Getting a crack at directing a big summer movie is many a filmmaker’s dream — but it’s not for everyone. Pressures, both creative and financial, are placed squarely on a director’s shoulders, specifically when it comes to the typical, widely released summer fare. Of course, the pay raise helps offset the pressure spike, but even getting a chance to direct a mega-budgeted summer tent-pole requires a lot of work, a good track record (read: box office history, and the ability to please a number of disparate parties with your finished product. Here are the directors we think could handle it.
David Bowie’s son has a flair for out-there sci-fi (Moon), but with April’s Source Code he also showed that he could harness certain proclivities and parlay them into more widely appealing movies. Source Code wasn’t a massive blockbuster, but it was very well reviewed and indicative of his willingness to “play ball,” so to speak, and strike that optimum balance between creativity and grandiosity. Jones already has the respect of legions of cinephiles, and that’s a built-in audience that would gladly follow him to the land of summer movies, where they would undoubtedly be joined by hordes of casual moviegoers. A sci-fi epic has his name written all over it, and man, could summer use a breath of fresh air.
Think of Reeves as J.J. Abrams lite. In other words, he’s ready, very ready for summer-moviedom. Reeves collaborated with Abrams on his directorial breakout, Cloverfield (as well as The Pallbearer and TV’s Felicity years ago), which was a summer movie in every sense except its release date and displayed dazzling, special effects on a relatively minuscule budget. Reeves’ most recent release, October 2010‘s Let Me In, never stood a chance commercially because of its odd and deceiving marketing campaign, but it was well reviewed and a highly intriguing take on the movie which it was based off of. With remakes all the rage these days, perhaps Reeves could work similar on-screen magic during the summer months and with a budget thrice the size of those of his previous efforts combined.
Peli has just one directing credit to his name thus far, but that movie, Paranormal Activity, just so happens to be Hollywood’s most profitable of all time — and it showed that Peli knows how to spin a gimmicky concept into buzz-worthy, view-worthy neo-horror. Despite the (expectedly) horrible reviews the Peli-produced Paranormal sequel received, the movie again turned a massive profit. Not only does Peli now have a potential Saw-like franchise/cash cow to release every Halloween, he could, if so inclined, be one of the few to successfully bring horror back to summer time.

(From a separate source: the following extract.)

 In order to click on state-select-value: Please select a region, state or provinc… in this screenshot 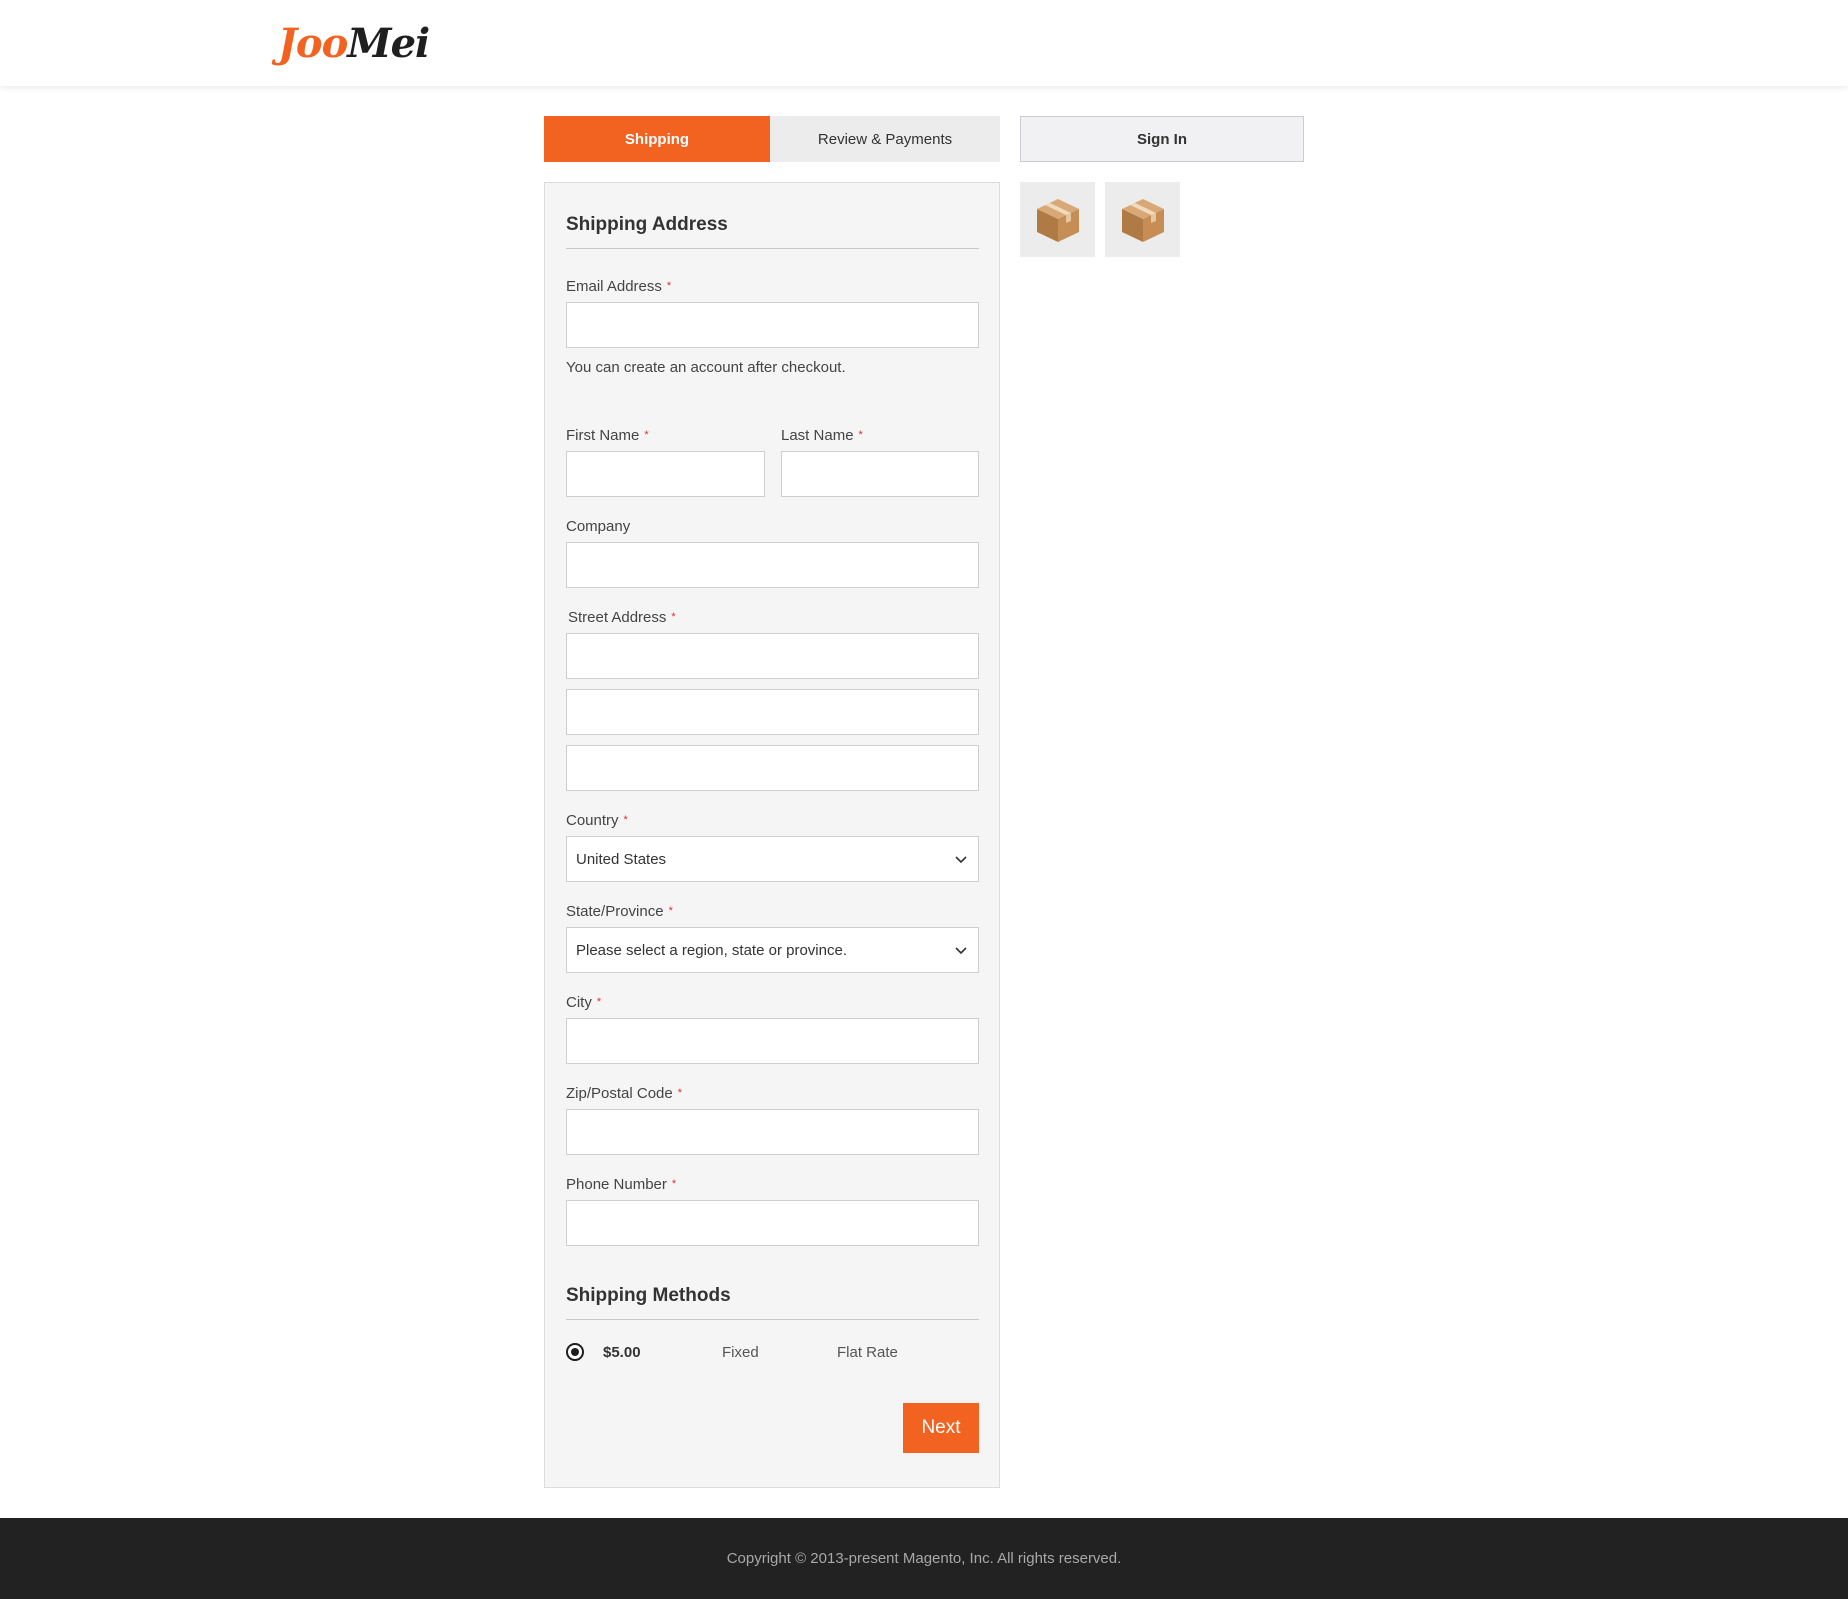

Affleck the thesp has, of course, been involved in two of the biggest, cheesiest summer movies of all time (Armageddon and Pearl Harbor), but the vastly superior director Affleck, not so much. He might not be as much of a self-proclaimed movie geek as Jon Favreau, but his career is gradually mimicking that of the Swingers-turned-Iron Man director-via-actor — and we can only hope that it’ll all culminate with Affleck (again, the director version, not the actor) taking a stab at summer movies. It’s not hard to imagine him injecting a much-needed suspenseful character study, with a side of action, into a summer lineup that is fast becoming as predictable as it is unexciting. In fact, it doesn’t seem too far-fetched to imagine Affleck down the road becoming the first person to have both portrayed Jack Ryan and directed a movie about the iconic character. Just throwin’ it out there, Ben…
That’s right: During their quarter-century-plus careers, Joel and Ethan Coen have never, ever released a movie during the summer months. And while they’re probably not interested in even attempting a big-budget blockbuster — or the logical choice to do so — last year’s True Grit was huge (on a tiny budget), proving that the Coens can maintain their uncompromising nature and people will still come out to see them. As such, they could release their typical offbeat fare on their typical shoestring budget during summertime, and it’d conceivably rake in more millions simply because of the season in which it plays. In other words, the Coens needn’t make a summer movie, but they’d be wise to simply release one — and who among us Coen fans wouldn’t love to see them nestled among the Michael Bay’s?